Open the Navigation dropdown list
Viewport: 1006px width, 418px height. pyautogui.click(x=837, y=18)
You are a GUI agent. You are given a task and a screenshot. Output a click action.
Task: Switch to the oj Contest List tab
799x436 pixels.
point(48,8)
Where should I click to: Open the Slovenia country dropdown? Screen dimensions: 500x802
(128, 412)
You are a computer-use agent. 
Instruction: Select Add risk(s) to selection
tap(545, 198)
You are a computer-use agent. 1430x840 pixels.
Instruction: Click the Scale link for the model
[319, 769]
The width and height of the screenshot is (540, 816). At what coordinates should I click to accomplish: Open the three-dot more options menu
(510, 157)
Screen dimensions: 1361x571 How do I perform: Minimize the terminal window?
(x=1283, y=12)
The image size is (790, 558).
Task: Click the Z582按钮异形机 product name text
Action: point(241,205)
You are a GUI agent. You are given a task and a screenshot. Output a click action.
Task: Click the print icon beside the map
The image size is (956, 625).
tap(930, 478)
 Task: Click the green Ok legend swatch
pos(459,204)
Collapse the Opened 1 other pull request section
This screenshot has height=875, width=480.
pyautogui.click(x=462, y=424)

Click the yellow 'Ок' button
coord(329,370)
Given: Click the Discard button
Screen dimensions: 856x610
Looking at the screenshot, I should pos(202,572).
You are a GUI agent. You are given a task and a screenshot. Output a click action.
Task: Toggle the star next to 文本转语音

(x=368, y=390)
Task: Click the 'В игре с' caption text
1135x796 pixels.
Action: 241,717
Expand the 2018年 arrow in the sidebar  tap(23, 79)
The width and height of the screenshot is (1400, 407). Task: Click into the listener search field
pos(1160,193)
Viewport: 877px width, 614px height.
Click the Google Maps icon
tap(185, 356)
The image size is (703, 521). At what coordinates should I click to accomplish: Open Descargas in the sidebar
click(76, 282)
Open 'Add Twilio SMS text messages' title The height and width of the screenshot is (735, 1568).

◇ ◇ ◇

# Problem to work on
In your answer, include only the lines above starting at the line that holds "Given: Click the Discard button" and ending at the line that holds "Expand the 2018年", copied exactly.

# Expected answer
Given: Click the Discard button
Screen dimensions: 856x610
Looking at the screenshot, I should pos(202,572).
You are a GUI agent. You are given a task and a screenshot. Output a click action.
Task: Toggle the star next to 文本转语音

(x=368, y=390)
Task: Click the 'В игре с' caption text
1135x796 pixels.
Action: 241,717
Expand the 2018年 arrow in the sidebar  tap(23, 79)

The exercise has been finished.